**What the task requires:** Show every line in the records below that contains the word "Opinion".

== Extracted records ==

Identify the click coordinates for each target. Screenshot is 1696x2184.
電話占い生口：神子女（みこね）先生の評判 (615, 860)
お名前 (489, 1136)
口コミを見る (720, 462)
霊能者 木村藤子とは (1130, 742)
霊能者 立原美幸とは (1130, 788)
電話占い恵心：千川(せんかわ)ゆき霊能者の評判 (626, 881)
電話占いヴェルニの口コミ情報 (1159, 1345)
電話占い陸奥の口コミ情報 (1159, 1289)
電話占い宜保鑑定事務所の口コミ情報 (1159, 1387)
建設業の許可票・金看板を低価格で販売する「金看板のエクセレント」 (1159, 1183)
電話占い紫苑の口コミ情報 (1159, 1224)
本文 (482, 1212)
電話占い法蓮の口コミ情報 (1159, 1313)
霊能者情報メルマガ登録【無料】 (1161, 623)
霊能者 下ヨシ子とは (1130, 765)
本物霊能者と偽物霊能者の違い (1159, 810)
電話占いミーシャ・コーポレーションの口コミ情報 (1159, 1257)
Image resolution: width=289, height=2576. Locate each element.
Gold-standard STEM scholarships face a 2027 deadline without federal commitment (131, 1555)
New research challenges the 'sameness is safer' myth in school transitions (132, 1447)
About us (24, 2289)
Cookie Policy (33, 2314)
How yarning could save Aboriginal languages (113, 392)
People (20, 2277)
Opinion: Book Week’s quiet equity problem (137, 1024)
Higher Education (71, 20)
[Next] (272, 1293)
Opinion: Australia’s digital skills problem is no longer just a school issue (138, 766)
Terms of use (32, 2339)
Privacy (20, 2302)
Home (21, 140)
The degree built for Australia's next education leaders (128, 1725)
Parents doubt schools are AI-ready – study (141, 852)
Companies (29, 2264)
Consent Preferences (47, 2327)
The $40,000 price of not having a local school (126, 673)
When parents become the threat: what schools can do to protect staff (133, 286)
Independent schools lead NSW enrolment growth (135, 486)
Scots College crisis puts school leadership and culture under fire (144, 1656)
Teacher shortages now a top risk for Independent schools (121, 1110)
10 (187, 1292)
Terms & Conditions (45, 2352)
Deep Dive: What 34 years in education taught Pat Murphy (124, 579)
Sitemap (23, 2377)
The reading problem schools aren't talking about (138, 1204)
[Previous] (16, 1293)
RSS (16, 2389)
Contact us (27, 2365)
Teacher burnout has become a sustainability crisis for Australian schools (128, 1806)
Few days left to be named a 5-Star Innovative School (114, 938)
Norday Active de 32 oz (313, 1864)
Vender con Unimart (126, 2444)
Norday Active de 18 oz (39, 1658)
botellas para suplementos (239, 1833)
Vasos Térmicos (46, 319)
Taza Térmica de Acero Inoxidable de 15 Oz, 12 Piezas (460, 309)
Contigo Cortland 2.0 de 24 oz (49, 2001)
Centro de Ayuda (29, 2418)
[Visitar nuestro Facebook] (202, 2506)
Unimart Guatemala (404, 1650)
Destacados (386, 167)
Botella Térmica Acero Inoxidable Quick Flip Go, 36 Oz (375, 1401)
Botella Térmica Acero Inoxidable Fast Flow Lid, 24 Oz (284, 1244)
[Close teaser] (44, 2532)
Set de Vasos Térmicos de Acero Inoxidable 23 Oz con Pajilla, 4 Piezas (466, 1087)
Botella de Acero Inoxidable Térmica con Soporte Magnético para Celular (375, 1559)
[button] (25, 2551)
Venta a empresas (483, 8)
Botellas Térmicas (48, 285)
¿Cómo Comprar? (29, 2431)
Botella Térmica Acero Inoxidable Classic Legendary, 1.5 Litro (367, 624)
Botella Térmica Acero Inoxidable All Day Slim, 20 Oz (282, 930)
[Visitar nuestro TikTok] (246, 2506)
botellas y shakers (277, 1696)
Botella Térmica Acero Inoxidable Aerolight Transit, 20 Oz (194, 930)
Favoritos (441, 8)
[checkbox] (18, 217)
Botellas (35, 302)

===

**Solution to the problem:**
Opinion: Book Week’s quiet equity problem (137, 1024)
Opinion: Australia’s digital skills problem is no longer just a school issue (138, 766)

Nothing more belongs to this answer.